Rückwärtssprung
Der Rückwärtssprung ist eine plyometrische Übung mit dem eigenen Körpergewicht, die auf einem explosiven Sprung nach hinten oder einem Rückwärtshüpfer aus einer athletischen Kniebeuge basiert, gefolgt von einer leisen und kontrollierten Landung. Das Ziel ist nicht, die größtmögliche Distanz zurückzulegen. Es geht darum, einen scharfen, koordinierten Abdruck vom Boden zu erzeugen und die Landung bei jeder Wiederholung mit der gleichen Qualität abzufedern. Das macht die Übung nützlich für Schnellkraft, Koordination, Sprunggelenksstabilität, Hüftkraft und Landemechanik.
Die im Bild gezeigte Bewegung beginnt aus einer kompakten Kniebeuge, bei der die Füße kontrolliert stehen und der Oberkörper weit genug nach vorne geneigt ist, um das Gleichgewicht zu halten. Von dort aus belasten Sie die Beine, strecken sich kraftvoll durch Sprunggelenke, Knie und Hüften und gehen in eine kurze Flugphase über, bevor Sie wieder in einer stabilen Kniebeuge landen. Da die Übung nur mit dem Körpergewicht ausgeführt wird, ist die Qualität der Landung wichtiger als die Höhe oder Geschwindigkeit des Sprungs.
Diese Übung lehrt Sie, Kraft zu erzeugen, ohne die Körperhaltung zu verlieren. Die Knie sollten über den Zehen bleiben, die Brust sollte aufrecht bleiben und die Füße sollten leise wieder auf den Boden aufsetzen, anstatt hart aufzuschlagen. Wenn die Landung laut wird oder der Körper zu weit nach vorne driftet, wurde die Wiederholung meist zu Schwung anstatt zu einer kontrollierten plyometrischen Bewegung. Halten Sie die Wiederholung klein genug, damit Sie sich nach jeder Landung sofort wieder neu ausrichten können.
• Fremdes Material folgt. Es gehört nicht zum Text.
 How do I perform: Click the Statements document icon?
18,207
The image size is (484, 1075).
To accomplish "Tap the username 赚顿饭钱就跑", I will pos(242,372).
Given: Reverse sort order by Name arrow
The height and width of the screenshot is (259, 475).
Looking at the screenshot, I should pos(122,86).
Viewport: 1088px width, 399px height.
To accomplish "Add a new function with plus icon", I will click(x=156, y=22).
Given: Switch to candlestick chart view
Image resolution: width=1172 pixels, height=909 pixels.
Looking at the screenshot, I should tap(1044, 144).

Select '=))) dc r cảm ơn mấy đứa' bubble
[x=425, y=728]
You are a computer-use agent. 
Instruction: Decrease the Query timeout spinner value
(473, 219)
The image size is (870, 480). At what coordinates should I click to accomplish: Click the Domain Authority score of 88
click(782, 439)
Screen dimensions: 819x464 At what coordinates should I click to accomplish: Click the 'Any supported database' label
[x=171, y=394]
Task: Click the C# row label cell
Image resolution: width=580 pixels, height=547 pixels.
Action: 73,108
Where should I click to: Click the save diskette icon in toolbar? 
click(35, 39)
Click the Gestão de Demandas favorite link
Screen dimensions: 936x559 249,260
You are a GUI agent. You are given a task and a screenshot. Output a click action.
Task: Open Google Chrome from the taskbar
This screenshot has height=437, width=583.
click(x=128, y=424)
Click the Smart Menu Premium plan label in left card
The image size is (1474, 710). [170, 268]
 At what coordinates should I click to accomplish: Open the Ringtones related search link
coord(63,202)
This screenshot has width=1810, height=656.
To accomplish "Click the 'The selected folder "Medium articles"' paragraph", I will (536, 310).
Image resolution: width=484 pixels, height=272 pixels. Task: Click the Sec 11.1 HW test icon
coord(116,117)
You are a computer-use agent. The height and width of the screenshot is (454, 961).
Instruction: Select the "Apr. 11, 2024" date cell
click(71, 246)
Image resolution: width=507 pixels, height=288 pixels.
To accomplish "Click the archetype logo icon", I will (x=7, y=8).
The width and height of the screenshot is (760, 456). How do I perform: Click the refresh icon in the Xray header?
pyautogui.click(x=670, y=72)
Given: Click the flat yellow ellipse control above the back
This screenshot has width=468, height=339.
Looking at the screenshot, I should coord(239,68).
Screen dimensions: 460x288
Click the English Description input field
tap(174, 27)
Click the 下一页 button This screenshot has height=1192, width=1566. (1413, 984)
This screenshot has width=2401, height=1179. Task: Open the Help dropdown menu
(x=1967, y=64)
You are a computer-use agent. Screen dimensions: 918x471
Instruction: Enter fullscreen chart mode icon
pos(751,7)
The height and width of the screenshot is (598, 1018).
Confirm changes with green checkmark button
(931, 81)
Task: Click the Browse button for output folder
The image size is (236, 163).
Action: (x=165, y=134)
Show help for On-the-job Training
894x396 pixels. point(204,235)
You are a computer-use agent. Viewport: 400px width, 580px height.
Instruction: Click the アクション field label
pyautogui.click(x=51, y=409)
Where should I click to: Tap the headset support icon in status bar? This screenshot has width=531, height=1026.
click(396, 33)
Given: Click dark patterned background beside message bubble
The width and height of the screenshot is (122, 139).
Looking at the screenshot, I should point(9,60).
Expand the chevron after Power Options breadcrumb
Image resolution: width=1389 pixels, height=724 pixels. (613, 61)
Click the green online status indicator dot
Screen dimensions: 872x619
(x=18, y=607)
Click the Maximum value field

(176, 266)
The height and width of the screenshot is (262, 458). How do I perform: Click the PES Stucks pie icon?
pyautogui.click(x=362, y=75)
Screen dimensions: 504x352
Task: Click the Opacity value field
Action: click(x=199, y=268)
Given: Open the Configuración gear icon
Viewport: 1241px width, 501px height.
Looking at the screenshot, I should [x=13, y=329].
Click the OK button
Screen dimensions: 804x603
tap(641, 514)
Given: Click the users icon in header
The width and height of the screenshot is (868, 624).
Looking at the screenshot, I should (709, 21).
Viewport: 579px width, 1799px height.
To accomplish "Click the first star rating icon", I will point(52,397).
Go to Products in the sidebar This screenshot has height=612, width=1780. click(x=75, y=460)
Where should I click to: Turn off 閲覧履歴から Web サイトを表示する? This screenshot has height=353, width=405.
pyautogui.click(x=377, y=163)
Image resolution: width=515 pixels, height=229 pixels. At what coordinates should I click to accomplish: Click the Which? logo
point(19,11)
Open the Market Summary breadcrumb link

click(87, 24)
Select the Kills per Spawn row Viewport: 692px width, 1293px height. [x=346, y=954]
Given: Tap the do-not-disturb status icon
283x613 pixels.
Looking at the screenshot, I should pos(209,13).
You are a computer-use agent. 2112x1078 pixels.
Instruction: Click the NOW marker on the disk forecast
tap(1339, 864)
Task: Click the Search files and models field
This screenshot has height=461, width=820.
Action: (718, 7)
Der Rückwärtssprung wird häufig beim Aufwärmen, in der athletischen Vorbereitung oder in kurzen Kraftblöcken verwendet, bei denen Sie schnelle Kraftentfaltung ohne schwere Belastung wünschen. Er kann in Zirkeltrainings integriert werden, aber nur, wenn Sie den Sprung präzise und die Landung stabil halten können. Die Übung ist auf dem Papier einfach, aber in der Praxis anspruchsvoll, da jede Wiederholung gleichzeitig Timing, Gleichgewicht und Körperkontrolle erfordert.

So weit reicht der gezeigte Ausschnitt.